[[ Passage for review, beginning ]]
Finding infected file name from report

Hi,
I did a virus scan on my PC using F-Secure 2014 a few days ago. It said that it found and quarantined this virus:
http://www.f-secure.com/v-descs/suspicious_w32_malware_gemini.shtml
The report however does not tell me the name of the file that it believes was infected, nor the folder it was found in. Where can I find this information? It is obviously important to be able track the source of the infection, or decide whether it was a false positive.
Thanks!
Best Answer
-
Ukko Posts: 3,160 Superuser
Also you can try to find in Settings (for manual scan, for example) about History of Viruses and Spyware (?).
Here can be information about that (in hidden part of description);
Anyway - that detection can be related with:
- location of file/files in some of "critical places" - like if "C:\"
- other variants - like if it's detected in one place about a lot of same files;
- just because it's suspicious by Gemini (behavior) - it's can be or false positive, or some of "registry empty keys" - which looks suspicious.
[[ Passage for review, end ]]
## Assigned task A:
In the forum post about the F-Secure scan, can you give the part that opens with the words containing "Finding infected file" and closes with "and Spyware (?)." again, substituting "malware scan" for "virus scan"?
## Assigned task B:
Does each statement agree with the forum post about the F-Secure scan? Answer yes or no for each, and quote the deciding words. (i) The scan report named the folder where the infected file was found. (ii) The scan was run with F-Secure 2014. (iii) The reply says the detection could be a false positive.
[[ Material supplied, beginning ]]
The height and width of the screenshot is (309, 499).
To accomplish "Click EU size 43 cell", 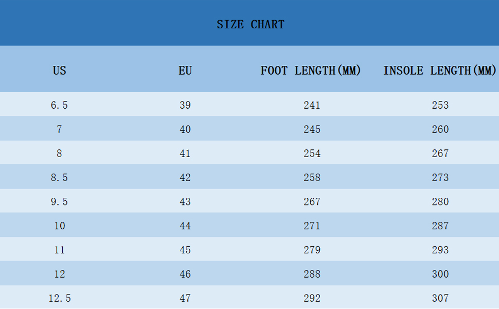I will [x=185, y=202].
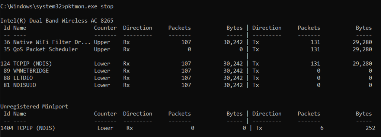
Task: Click the Native WiFi Filter Dr... row name
Action: coord(52,42)
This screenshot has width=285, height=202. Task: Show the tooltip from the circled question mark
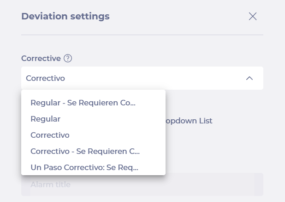coord(68,58)

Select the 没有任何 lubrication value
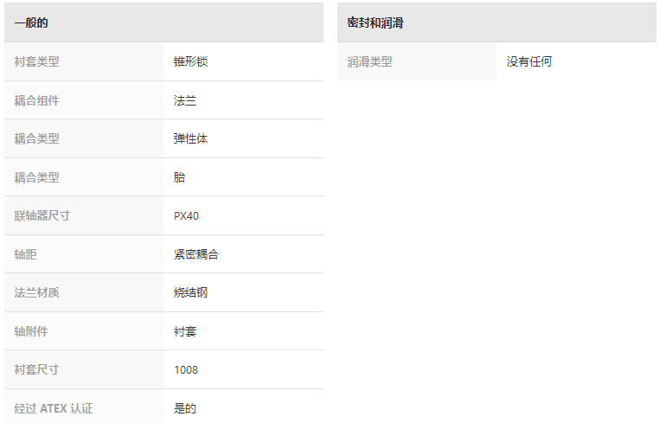click(529, 62)
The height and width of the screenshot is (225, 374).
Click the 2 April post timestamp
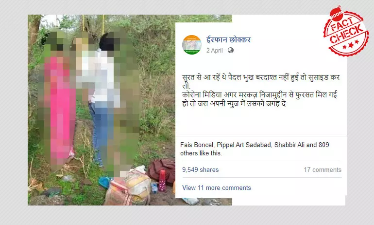[x=214, y=51]
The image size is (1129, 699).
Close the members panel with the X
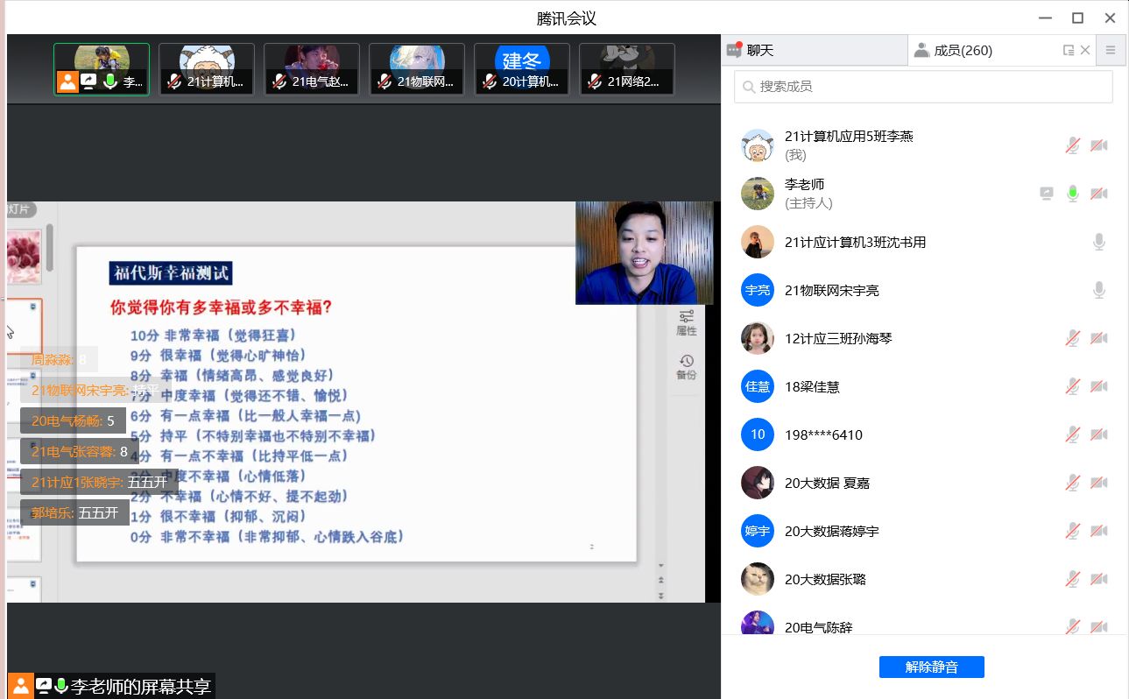(1085, 51)
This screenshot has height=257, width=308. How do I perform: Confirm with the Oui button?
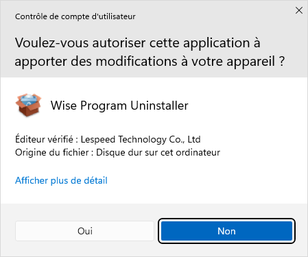click(x=84, y=231)
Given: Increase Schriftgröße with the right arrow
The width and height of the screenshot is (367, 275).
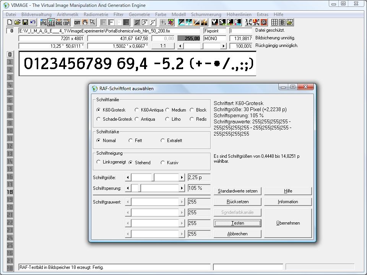Looking at the screenshot, I should (x=182, y=178).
[[ Material supplied, end ]]
## Final answer A:
Finding infected file name from report

Hi,
I did a malware scan on my PC using F-Secure 2014 a few days ago. It said that it found and quarantined this virus:
http://www.f-secure.com/v-descs/suspicious_w32_malware_gemini.shtml
The report however does not tell me the name of the file that it believes was infected, nor the folder it was found in. Where can I find this information? It is obviously important to be able track the source of the infection, or decide whether it was a false positive.
Thanks!
Best Answer
-
Ukko Posts: 3,160 Superuser
Also you can try to find in Settings (for manual scan, for example) about History of Viruses and Spyware (?).

## Final answer B:
(i) No: "The report however does not tell me the name of the file that it believes was infected, nor the folder it was found in."
(ii) Yes: "I did a virus scan on my PC using F-Secure 2014 a few days ago."
(iii) Yes: "it's can be or false positive"